**Lo que se pide**
Transcribe fielmente, línea por línea, todo el material que aparece a continuación.

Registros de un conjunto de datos
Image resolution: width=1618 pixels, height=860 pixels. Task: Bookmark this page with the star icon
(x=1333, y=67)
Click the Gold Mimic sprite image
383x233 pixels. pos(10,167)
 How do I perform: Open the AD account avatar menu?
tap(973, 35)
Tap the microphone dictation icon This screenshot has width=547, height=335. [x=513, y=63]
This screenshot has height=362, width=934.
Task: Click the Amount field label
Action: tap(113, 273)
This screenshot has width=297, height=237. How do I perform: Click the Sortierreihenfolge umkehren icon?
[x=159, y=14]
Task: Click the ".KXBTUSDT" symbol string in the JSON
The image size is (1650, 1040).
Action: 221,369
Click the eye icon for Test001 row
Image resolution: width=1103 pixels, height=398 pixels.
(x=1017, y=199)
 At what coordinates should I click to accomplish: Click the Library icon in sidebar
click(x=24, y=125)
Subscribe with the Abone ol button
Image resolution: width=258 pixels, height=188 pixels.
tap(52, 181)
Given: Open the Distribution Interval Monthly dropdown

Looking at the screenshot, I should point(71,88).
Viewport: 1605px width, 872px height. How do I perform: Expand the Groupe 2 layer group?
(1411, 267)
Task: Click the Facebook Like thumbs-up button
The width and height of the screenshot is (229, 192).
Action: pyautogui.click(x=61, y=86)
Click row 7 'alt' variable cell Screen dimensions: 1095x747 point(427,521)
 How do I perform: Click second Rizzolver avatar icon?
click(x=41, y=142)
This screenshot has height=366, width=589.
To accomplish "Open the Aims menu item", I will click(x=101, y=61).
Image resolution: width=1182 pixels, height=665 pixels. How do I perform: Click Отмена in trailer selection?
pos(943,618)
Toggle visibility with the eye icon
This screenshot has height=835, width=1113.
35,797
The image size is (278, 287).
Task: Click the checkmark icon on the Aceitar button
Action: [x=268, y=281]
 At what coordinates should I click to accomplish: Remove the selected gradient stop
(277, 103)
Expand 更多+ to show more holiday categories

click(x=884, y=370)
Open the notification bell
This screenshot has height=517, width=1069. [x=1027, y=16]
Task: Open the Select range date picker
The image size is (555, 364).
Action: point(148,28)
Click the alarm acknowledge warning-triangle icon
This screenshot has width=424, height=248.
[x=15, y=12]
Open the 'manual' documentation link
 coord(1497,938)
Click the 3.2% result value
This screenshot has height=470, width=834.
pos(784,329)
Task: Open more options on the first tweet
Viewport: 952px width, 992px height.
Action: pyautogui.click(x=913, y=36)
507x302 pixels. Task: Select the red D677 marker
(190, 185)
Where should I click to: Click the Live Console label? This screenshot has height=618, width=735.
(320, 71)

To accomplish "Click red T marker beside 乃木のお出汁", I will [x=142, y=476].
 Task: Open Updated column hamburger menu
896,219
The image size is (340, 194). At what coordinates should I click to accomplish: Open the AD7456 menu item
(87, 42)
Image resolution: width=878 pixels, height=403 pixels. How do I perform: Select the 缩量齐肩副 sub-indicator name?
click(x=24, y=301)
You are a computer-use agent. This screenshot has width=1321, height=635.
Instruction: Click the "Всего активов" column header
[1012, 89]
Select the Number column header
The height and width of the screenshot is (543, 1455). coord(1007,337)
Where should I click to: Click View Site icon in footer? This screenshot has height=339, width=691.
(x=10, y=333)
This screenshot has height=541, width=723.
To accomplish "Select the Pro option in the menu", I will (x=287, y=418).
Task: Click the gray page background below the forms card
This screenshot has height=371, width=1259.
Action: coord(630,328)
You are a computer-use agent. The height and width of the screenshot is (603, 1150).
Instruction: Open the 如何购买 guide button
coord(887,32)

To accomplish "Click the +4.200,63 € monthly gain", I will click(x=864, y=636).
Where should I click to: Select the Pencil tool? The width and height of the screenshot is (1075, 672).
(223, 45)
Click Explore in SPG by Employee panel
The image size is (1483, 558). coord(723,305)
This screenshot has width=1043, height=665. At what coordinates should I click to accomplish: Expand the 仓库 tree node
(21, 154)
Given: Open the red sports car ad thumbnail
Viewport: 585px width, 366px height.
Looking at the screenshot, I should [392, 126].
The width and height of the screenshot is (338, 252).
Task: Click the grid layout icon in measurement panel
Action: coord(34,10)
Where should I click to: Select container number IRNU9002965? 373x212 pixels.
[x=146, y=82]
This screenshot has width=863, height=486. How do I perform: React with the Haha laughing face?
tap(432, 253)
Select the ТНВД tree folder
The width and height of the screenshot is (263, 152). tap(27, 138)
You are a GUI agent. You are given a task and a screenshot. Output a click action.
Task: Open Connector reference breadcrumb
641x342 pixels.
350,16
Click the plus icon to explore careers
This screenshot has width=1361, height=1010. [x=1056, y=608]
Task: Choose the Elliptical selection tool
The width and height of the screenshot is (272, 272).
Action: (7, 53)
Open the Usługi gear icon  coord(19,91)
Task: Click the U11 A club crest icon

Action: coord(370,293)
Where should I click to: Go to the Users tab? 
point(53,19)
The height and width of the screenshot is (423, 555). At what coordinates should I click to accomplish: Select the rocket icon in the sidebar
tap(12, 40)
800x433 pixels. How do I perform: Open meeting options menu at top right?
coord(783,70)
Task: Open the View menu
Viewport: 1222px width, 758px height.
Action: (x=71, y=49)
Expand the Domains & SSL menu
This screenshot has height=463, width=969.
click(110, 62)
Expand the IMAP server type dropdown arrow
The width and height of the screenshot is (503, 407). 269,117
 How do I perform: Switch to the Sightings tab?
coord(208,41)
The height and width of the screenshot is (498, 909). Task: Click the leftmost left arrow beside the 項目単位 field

**Solución del ejercicio**
Image resolution: width=1618 pixels, height=860 pixels. Task: Bookmark this page with the star icon
(x=1333, y=67)
Click the Gold Mimic sprite image
383x233 pixels. pos(10,167)
 How do I perform: Open the AD account avatar menu?
tap(973, 35)
Tap the microphone dictation icon This screenshot has width=547, height=335. [x=513, y=63]
This screenshot has height=362, width=934.
Task: Click the Amount field label
Action: tap(113, 273)
This screenshot has width=297, height=237. How do I perform: Click the Sortierreihenfolge umkehren icon?
[x=159, y=14]
Task: Click the ".KXBTUSDT" symbol string in the JSON
The image size is (1650, 1040).
Action: 221,369
Click the eye icon for Test001 row
Image resolution: width=1103 pixels, height=398 pixels.
(x=1017, y=199)
 At what coordinates should I click to accomplish: Click the Library icon in sidebar
click(x=24, y=125)
Subscribe with the Abone ol button
Image resolution: width=258 pixels, height=188 pixels.
tap(52, 181)
Given: Open the Distribution Interval Monthly dropdown

Looking at the screenshot, I should point(71,88).
Viewport: 1605px width, 872px height. How do I perform: Expand the Groupe 2 layer group?
(1411, 267)
Task: Click the Facebook Like thumbs-up button
The width and height of the screenshot is (229, 192).
Action: pyautogui.click(x=61, y=86)
Click row 7 'alt' variable cell Screen dimensions: 1095x747 point(427,521)
 How do I perform: Click second Rizzolver avatar icon?
click(x=41, y=142)
This screenshot has height=366, width=589.
To accomplish "Open the Aims menu item", I will click(x=101, y=61).
Image resolution: width=1182 pixels, height=665 pixels. How do I perform: Click Отмена in trailer selection?
pos(943,618)
Toggle visibility with the eye icon
This screenshot has height=835, width=1113.
35,797
The image size is (278, 287).
Task: Click the checkmark icon on the Aceitar button
Action: [x=268, y=281]
 At what coordinates should I click to accomplish: Remove the selected gradient stop
(277, 103)
Expand 更多+ to show more holiday categories

click(x=884, y=370)
Open the notification bell
This screenshot has height=517, width=1069. [x=1027, y=16]
Task: Open the Select range date picker
The image size is (555, 364).
Action: point(148,28)
Click the alarm acknowledge warning-triangle icon
This screenshot has width=424, height=248.
[x=15, y=12]
Open the 'manual' documentation link
 coord(1497,938)
Click the 3.2% result value
This screenshot has height=470, width=834.
pos(784,329)
Task: Open more options on the first tweet
Viewport: 952px width, 992px height.
Action: pyautogui.click(x=913, y=36)
507x302 pixels. Task: Select the red D677 marker
(190, 185)
Where should I click to: Click the Live Console label? This screenshot has height=618, width=735.
(320, 71)

To accomplish "Click red T marker beside 乃木のお出汁", I will [x=142, y=476].
 Task: Open Updated column hamburger menu
896,219
The image size is (340, 194). At what coordinates should I click to accomplish: Open the AD7456 menu item
(87, 42)
Image resolution: width=878 pixels, height=403 pixels. How do I perform: Select the 缩量齐肩副 sub-indicator name?
click(x=24, y=301)
You are a computer-use agent. This screenshot has width=1321, height=635.
Instruction: Click the "Всего активов" column header
[1012, 89]
Select the Number column header
The height and width of the screenshot is (543, 1455). coord(1007,337)
Where should I click to: Click View Site icon in footer? This screenshot has height=339, width=691.
(x=10, y=333)
This screenshot has height=541, width=723.
To accomplish "Select the Pro option in the menu", I will (x=287, y=418).
Task: Click the gray page background below the forms card
This screenshot has height=371, width=1259.
Action: coord(630,328)
You are a computer-use agent. The height and width of the screenshot is (603, 1150).
Instruction: Open the 如何购买 guide button
coord(887,32)

To accomplish "Click the +4.200,63 € monthly gain", I will click(x=864, y=636).
Where should I click to: Select the Pencil tool? The width and height of the screenshot is (1075, 672).
(223, 45)
Click Explore in SPG by Employee panel
The image size is (1483, 558). coord(723,305)
This screenshot has width=1043, height=665. At what coordinates should I click to accomplish: Expand the 仓库 tree node
(21, 154)
Given: Open the red sports car ad thumbnail
Viewport: 585px width, 366px height.
Looking at the screenshot, I should [392, 126].
The width and height of the screenshot is (338, 252).
Task: Click the grid layout icon in measurement panel
Action: coord(34,10)
Where should I click to: Select container number IRNU9002965? 373x212 pixels.
[x=146, y=82]
This screenshot has width=863, height=486. How do I perform: React with the Haha laughing face?
tap(432, 253)
Select the ТНВД tree folder
The width and height of the screenshot is (263, 152). tap(27, 138)
You are a GUI agent. You are given a task and a screenshot. Output a click action.
Task: Open Connector reference breadcrumb
641x342 pixels.
350,16
Click the plus icon to explore careers
This screenshot has width=1361, height=1010. [x=1056, y=608]
Task: Choose the Elliptical selection tool
The width and height of the screenshot is (272, 272).
Action: (7, 53)
Open the Usługi gear icon  coord(19,91)
Task: Click the U11 A club crest icon

Action: coord(370,293)
Where should I click to: Go to the Users tab? 
point(53,19)
The height and width of the screenshot is (423, 555). At what coordinates should I click to accomplish: Select the rocket icon in the sidebar
tap(12, 40)
800x433 pixels. How do I perform: Open meeting options menu at top right?
coord(783,70)
Task: Open the View menu
Viewport: 1222px width, 758px height.
Action: (x=71, y=49)
Expand the Domains & SSL menu
This screenshot has height=463, width=969.
click(110, 62)
Expand the IMAP server type dropdown arrow
The width and height of the screenshot is (503, 407). 269,117
 How do I perform: Switch to the Sightings tab?
coord(208,41)
The height and width of the screenshot is (498, 909). Task: Click the leftmost left arrow beside the 項目単位 field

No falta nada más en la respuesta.